Member of the Chamber of Deputies
- In office 15 May 1953 – 15 May 1957
- Constituency: 6th Departmental Group

Personal details
- Born: 15 November 1903 Salamanca, Chile
- Died: 19 October 1984 (aged 80) Viña del Mar, Chile
- Party: Socialist Party of Chile
- Spouse: Blanca Sepúlveda
- Children: 1
- Education: University of Chile (LL.B)
- Occupation: Politician
- Profession: Lawyer

= Heriberto Alegre =

Chilean politician (1903–1984)

Heriberto Alegre (15 November 1903 – 19 October 1984) was a Chilean lawyer, labor law specialist and politician affiliated with the Socialist Party of Chile.

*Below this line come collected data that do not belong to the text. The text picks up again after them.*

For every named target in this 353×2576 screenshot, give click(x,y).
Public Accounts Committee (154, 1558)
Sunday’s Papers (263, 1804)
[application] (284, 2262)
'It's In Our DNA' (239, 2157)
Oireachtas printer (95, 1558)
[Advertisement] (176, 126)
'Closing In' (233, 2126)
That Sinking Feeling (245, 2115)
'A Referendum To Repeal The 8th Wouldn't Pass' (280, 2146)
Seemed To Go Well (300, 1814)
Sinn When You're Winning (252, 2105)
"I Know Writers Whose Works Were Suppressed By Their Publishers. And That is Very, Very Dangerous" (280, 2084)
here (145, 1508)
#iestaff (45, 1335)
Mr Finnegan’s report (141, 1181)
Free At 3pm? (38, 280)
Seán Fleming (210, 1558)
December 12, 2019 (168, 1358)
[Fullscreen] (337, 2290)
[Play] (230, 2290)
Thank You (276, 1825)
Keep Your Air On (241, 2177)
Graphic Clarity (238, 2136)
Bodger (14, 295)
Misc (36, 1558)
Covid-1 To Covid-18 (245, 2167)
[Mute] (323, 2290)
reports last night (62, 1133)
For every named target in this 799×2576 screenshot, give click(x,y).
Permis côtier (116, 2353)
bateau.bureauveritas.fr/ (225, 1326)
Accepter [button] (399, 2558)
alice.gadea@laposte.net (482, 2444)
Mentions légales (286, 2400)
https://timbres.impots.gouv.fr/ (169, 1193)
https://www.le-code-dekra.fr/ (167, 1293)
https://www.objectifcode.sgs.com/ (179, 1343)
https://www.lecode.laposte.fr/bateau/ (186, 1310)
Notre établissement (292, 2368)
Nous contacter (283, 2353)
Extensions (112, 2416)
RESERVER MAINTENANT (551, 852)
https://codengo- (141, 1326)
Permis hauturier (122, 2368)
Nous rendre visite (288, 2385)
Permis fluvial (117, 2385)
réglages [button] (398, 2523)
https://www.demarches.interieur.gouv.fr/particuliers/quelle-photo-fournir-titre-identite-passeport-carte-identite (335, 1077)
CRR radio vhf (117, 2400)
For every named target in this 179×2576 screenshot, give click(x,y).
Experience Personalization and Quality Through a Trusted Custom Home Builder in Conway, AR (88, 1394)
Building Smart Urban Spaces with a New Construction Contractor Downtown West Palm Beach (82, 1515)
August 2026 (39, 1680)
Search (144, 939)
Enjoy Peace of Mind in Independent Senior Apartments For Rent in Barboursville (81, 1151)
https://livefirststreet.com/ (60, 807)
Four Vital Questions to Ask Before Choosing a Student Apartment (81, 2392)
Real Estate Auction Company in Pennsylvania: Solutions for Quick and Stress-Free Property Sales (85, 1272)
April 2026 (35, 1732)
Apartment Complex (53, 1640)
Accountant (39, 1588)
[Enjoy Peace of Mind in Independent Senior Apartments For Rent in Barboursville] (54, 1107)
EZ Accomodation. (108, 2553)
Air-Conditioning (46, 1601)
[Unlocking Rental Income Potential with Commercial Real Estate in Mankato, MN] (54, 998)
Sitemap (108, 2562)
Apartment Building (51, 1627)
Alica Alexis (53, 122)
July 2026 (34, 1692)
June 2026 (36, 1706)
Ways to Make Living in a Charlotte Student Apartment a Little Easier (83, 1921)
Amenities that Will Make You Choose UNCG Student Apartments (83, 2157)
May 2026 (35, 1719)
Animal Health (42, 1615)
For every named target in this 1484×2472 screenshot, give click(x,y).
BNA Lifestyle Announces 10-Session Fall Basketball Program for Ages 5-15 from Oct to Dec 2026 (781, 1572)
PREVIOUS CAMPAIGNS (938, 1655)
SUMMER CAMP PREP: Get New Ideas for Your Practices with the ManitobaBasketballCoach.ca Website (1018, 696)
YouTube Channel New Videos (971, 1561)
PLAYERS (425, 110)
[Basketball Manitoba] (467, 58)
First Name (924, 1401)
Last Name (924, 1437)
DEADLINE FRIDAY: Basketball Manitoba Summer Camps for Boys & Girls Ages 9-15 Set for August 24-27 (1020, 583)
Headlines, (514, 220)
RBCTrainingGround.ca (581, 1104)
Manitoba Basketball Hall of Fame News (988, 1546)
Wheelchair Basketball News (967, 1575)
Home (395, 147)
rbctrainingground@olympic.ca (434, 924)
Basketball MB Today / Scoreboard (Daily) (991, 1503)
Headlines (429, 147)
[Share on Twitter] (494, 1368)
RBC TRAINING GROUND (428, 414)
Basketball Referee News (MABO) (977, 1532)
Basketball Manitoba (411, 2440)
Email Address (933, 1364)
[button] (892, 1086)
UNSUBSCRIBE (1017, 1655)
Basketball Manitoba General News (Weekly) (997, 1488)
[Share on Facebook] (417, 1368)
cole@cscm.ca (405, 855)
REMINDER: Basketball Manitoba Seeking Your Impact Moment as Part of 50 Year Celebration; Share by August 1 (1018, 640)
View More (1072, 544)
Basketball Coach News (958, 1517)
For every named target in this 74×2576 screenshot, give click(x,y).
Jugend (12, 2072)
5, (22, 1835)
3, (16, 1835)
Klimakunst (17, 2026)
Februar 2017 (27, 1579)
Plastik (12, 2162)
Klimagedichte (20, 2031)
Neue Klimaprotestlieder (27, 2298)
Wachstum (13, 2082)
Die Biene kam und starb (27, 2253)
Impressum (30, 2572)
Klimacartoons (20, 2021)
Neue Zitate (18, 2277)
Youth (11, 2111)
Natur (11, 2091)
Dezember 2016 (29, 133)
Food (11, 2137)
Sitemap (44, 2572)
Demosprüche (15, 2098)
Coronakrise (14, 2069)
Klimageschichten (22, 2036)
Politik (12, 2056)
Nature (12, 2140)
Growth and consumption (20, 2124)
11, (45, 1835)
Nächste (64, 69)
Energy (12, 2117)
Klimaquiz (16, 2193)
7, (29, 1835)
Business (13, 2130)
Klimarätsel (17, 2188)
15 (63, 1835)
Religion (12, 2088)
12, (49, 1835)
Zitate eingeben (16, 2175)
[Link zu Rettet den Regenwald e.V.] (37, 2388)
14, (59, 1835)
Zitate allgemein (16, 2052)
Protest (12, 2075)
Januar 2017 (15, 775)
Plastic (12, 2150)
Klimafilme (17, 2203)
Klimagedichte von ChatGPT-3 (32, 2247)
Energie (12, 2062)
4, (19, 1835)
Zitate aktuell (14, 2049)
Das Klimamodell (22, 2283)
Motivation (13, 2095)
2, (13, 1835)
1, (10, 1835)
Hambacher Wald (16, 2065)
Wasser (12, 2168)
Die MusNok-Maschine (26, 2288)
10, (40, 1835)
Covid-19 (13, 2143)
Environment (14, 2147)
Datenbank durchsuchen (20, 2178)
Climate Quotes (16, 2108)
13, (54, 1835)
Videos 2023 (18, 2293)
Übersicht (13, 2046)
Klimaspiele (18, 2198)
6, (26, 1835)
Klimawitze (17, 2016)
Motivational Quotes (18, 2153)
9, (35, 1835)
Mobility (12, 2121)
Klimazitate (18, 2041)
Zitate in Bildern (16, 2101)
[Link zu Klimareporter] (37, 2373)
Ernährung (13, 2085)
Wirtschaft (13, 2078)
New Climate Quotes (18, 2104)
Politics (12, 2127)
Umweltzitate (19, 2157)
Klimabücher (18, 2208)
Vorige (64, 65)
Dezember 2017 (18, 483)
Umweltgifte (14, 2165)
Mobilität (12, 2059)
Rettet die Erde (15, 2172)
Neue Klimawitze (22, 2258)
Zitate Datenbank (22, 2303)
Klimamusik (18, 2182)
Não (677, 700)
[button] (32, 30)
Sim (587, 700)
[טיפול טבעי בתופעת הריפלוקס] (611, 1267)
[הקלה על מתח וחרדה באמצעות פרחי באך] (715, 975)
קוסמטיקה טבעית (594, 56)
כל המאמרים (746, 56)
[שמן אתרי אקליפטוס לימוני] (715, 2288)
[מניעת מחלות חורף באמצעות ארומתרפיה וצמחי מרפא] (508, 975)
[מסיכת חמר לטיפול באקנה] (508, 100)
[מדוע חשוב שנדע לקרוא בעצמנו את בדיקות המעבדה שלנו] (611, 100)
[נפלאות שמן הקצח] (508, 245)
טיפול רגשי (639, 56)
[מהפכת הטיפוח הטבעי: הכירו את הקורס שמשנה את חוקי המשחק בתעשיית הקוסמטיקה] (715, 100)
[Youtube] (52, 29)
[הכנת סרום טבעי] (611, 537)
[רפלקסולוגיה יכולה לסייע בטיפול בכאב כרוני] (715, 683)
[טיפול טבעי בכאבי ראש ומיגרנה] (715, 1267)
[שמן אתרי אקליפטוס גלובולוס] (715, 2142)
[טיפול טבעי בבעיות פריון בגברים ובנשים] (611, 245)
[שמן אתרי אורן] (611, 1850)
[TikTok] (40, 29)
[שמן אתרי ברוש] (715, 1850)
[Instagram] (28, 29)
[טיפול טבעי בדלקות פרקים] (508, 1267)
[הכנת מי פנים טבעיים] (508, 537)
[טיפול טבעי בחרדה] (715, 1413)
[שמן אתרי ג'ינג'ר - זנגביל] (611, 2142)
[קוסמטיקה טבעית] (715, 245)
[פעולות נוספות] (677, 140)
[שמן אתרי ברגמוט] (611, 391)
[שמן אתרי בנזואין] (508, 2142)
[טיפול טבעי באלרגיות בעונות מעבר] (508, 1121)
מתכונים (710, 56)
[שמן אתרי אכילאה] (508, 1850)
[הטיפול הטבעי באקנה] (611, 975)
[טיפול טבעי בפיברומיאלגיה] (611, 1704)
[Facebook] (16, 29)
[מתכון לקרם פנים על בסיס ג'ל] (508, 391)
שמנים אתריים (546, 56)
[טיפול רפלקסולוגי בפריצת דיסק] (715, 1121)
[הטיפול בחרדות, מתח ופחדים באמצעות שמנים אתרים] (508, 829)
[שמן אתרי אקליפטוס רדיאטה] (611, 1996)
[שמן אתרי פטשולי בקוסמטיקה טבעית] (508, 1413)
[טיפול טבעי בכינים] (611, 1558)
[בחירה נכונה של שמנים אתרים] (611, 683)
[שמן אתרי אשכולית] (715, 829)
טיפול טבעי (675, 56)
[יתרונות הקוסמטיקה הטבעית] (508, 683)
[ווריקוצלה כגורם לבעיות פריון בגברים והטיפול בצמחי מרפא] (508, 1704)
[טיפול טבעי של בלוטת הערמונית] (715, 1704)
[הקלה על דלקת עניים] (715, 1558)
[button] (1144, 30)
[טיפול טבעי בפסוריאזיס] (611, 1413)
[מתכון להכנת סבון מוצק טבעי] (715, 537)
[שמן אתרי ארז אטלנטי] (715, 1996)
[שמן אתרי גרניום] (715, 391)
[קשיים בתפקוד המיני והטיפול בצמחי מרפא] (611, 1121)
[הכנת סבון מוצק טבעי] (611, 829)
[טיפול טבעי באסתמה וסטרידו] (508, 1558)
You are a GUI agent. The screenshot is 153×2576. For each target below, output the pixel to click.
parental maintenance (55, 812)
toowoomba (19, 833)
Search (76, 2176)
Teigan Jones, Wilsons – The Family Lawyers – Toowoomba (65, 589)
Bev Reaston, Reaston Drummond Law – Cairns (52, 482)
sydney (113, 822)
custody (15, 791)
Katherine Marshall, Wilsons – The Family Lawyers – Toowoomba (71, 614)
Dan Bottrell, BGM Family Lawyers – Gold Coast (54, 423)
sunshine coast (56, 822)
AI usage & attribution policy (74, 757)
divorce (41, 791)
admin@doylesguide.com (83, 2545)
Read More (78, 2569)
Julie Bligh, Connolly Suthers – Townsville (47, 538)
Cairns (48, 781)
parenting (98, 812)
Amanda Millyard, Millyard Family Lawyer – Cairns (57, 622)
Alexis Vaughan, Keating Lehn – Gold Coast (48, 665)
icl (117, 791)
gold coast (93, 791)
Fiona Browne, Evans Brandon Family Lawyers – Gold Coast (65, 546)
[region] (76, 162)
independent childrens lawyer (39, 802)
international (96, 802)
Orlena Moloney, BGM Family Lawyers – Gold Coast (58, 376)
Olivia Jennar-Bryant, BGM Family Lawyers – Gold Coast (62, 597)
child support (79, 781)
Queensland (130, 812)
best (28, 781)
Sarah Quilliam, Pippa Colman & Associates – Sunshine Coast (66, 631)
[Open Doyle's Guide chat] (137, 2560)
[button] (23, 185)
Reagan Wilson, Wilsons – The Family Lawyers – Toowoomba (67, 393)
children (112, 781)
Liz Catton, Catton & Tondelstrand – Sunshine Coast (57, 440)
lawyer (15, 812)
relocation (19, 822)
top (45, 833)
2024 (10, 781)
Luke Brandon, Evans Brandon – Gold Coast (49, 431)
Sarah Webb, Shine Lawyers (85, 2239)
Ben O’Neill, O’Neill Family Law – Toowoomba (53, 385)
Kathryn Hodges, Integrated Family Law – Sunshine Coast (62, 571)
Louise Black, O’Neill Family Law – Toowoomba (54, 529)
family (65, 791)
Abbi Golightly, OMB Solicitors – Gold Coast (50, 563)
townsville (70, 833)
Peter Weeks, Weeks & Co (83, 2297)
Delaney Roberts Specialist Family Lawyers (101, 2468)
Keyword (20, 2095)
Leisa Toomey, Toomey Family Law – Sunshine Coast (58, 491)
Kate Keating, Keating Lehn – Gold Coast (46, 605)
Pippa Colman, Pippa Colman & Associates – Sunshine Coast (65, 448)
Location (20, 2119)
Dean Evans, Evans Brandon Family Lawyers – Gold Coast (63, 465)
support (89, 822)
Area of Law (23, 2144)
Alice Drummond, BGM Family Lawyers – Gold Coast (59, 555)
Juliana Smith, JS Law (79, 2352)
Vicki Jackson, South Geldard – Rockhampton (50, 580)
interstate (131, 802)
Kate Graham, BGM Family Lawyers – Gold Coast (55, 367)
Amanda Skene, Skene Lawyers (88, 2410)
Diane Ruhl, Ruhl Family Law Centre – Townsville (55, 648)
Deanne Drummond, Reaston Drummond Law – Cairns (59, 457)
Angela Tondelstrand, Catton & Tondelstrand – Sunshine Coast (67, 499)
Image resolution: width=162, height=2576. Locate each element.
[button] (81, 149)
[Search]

He served as a Deputy for the 6th Departmental Group ―Valparaíso and Quillota― during the 1953–1957 legislative period.

==Biography==
He was born in Salamanca, on 15 November 1903, the son of Crescencio and Brunilda. He married Blanca Lidia Sepúlveda Zamorano on 8 May 1948, and they had one son, Heriberto Alejandro.

Alegre studied at the Lyceum of Viña del Mar and at the Eduardo de la Barra Lyceum in Valparaíso. He later entered the Faculty of Law at the University of Chile (Valparaíso Campus), obtaining his law degree on 20 March 1947. His thesis was titled “Impugnación de la escritura pública” (“Challenge of the Public Deed”). He achieved his professional degree through great personal effort due to limited economic means.

He practiced law and specialized in labor law. He worked as an attorney for the Pension Fund for Public Employees and Journalists (Caja de Previsión de Empleados Públicos y Periodistas).

Alegre joined the Socialist Party of Chile in 1933, where he became active as a union and party leader. He was elected Deputy]for the 6th Departmental Group (Valparaíso and Quillota) for the 1953–1957 term. During his tenure, he served on the Standing Committee on Foreign Relations and was chief of the Socialist Party’s parliamentary caucus.

He maintained a close friendship with future president Salvador Allende dating back to their student years. He was also a member of the Chilean Bar Association.

He died in Viña del Mar on 19 October 1984.